Sat Oct 11th Baked in the brick oven brown bread cake & seed
cakes Squash & apple pies Miss S. Orr, Mrs Witherell
and her children here to tea Helen came home last
night and Julia is at Olivers making her silk dress.
Mrs Elizabeth Lothrop is there assisting them. I have
mended Mr Ames a vest and made the skirt
to Susans striped Delaine dress
Today many baked goods came out of the brick oven that Sarah Witherell and Evelina shared. It was getting to be pie season, so Evelina made squash and apple pies, along with more usual fare like brown bread and cake. Special on the menu was seed cake, something that Evelina hasn’t mentioned baking before. She probably used caraway seeds from some roots she “set out” last April.
Next door Helen Angier Ames, briefly home from boarding school, met with the family’s favorite dressmaker, Julia Mahoney. Only fourteen, Helen was having a silk dress made; perhaps it was a party dress she might use in Boston. Helping Helen and her mother, Sarah Lothrop Ames, was Sarah’s young sister-in-law, Elizabeth Howard Lothrop. Only 22-years-old, Elizabeth was the mother of two very young sons and the recent widow of Sarah’s brother Clinton.
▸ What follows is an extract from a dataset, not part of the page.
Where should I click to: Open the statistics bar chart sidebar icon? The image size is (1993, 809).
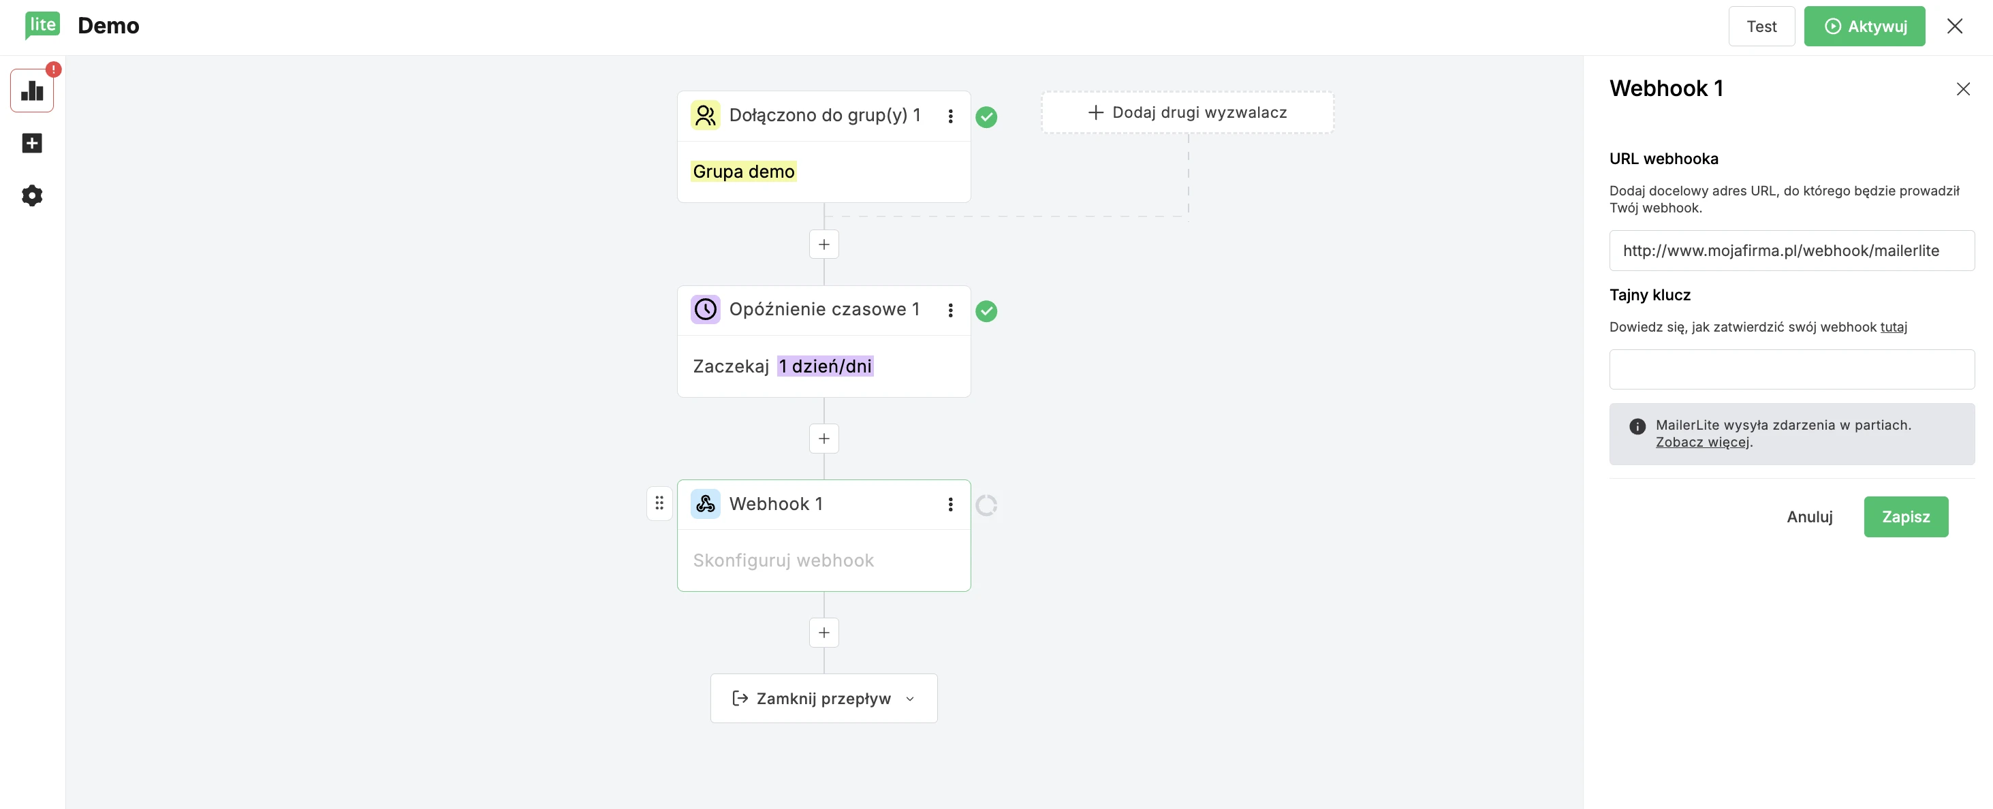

Old Oliver had to be pleased with life at this particular time. Only the day before, “Mr Phillips finisht his work at the great pond,” meaning that the new flume at Great Pond was in place. This was a good achievement for the shovel business which relied on water power to run the factory. Old Oliver was still active in the business he had started and passed on to his sons, yet never took his eye off of the family farm, either. Today he “bought 12 pigs that weighd 1330 pound at 6 ½ cents a lb average weight 112 pounds – cost $86:45.” He would raise those pigs, eventually selling some and slaughtering others to feed his large family. The factory and the farm continued to engage Old Oliver as he grew old.
One of the many things that impressed me about Oliver, old or otherwise, was his connection to the land. Unlike Thoreau, he knew it as a material resource; the water he could harness, the potatoes and hay he could grow, the oxen he could use to re-shape the land and the pigs he could raise and eventually eat, not that the oxen did not get eaten too, when their time came. Oliver also wanted to show that he was the best man in the counting room, the factory, or the field, which he usually was, but then, what does the double capital A Alpha male do as he ages? Harass his sons about the crummy shovels they are making and “borrow” chewing tobacco from the hired hands. Whatever the idiosyncrasies, clearly a great man.
Fine words about the old man, Dwight.